"Plutôt ce qu’ils ont fait que ce qu’ils ont été..."

Publié le 09 mai 2008 par Cameron

Andromaque

Non, non, je te défends, Céphise, de me suivre.

Je confie à tes soins mon unique trésor :

Si tu vivais pour moi, vis pour le fils d’Hector.

De l’espoir des Troyens seule dépositaire,

Songe à combien de rois tu deviens nécessaire.

Veille auprès de Pyrrhus ; fais-lui garder sa foi :

S’il le faut, je consens qu’on lui parle de moi.

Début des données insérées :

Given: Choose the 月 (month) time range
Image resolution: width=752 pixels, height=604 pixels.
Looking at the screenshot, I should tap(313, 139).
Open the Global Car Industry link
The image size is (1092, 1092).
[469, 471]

Fais-lui valoir l’hymen où je me suis rangée ;

Dis-lui qu’avant ma mort je lui fus engagée,

Que ses ressentiments doivent être effacés,

Qu’en lui laissant mon fils, c’est l’estimer assez.

Fais connaître à mon fils les héros de sa race ;

Autant que tu pourras, conduis-le sur leur trace.

Dis-lui par quels exploits leurs noms ont éclatés,

Plutôt ce qu’ils ont fait que ce qu’ils ont été ;

Parle-lui tous les jours des vertus de son père ;

Et quelquefois aussi parle-lui de sa mère.

Mais qu’il ne songe plus, Céphise, à nous venger :

Nous lui laissons un maître, il le doit ménager.

Qu’il ait de ses aïeux un souvenir modeste ;

Il est du sang d’Hector, mais il en est le reste ;

Et pour ce reste enfin j’ai moi-même en un jour

Sacrifié mon sang, ma haine et mon amour.